:: DATA TO PROCESS ::

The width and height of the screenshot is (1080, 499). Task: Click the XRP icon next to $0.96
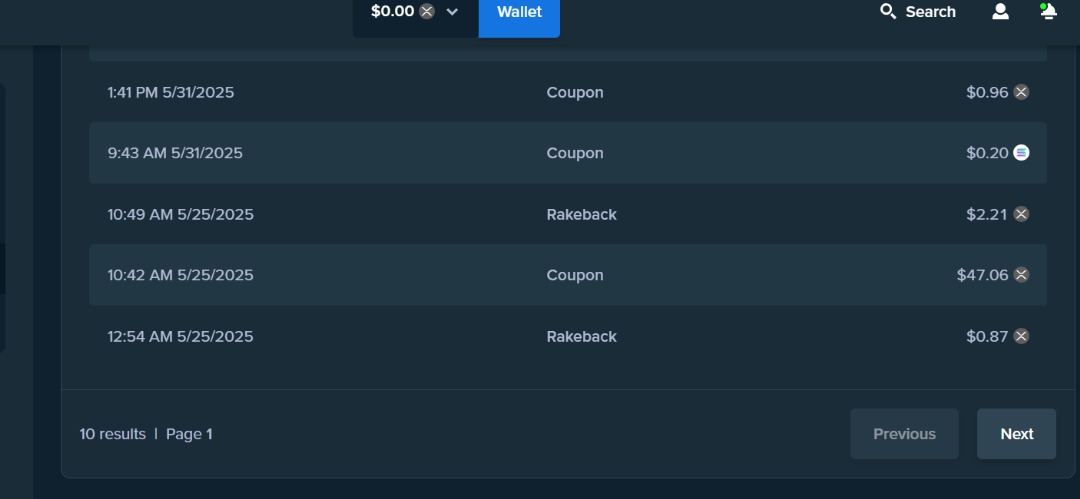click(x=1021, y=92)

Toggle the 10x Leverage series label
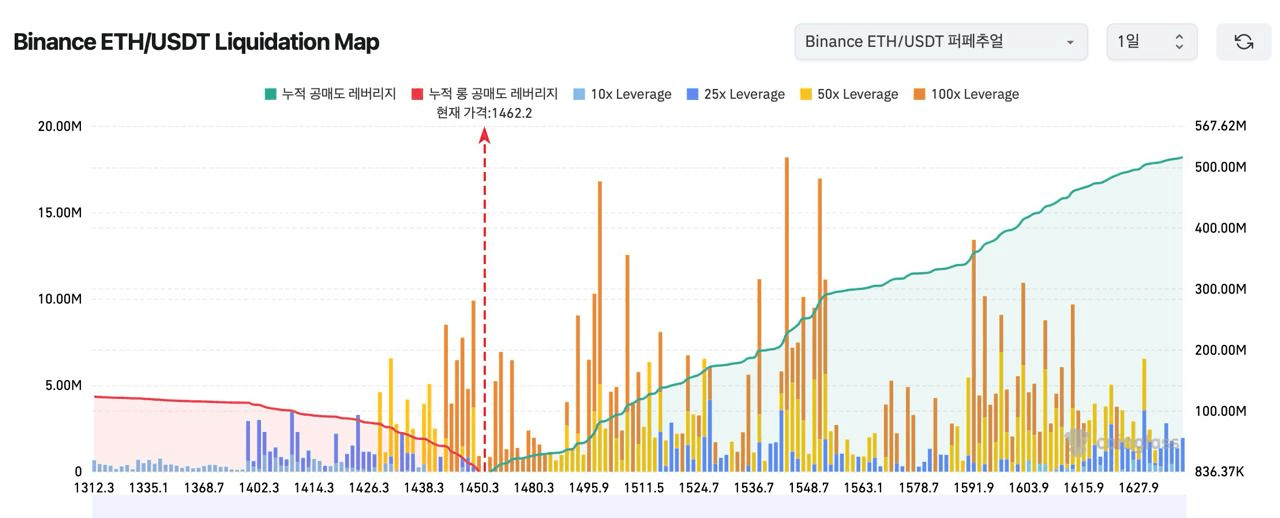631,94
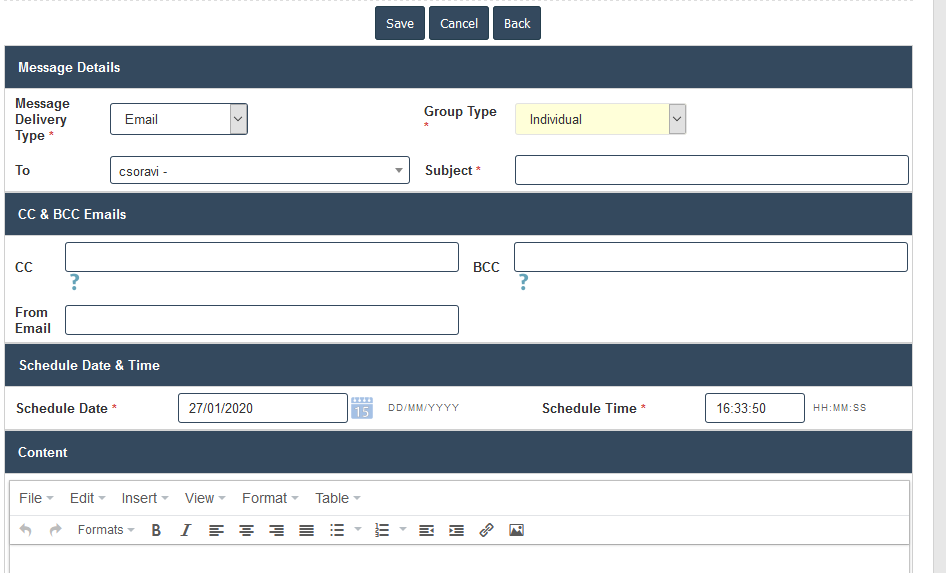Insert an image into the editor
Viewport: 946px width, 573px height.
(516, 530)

:: ASSIGNMENT ::
Excluding pictures, reproduce the listing above exactly as it stands.

:: RESPONSE ::
The width and height of the screenshot is (1080, 499). Task: Click the XRP icon next to $0.96
click(x=1021, y=92)

Toggle the 10x Leverage series label
631,94
Insert an image into the editor
Viewport: 946px width, 573px height.
(516, 530)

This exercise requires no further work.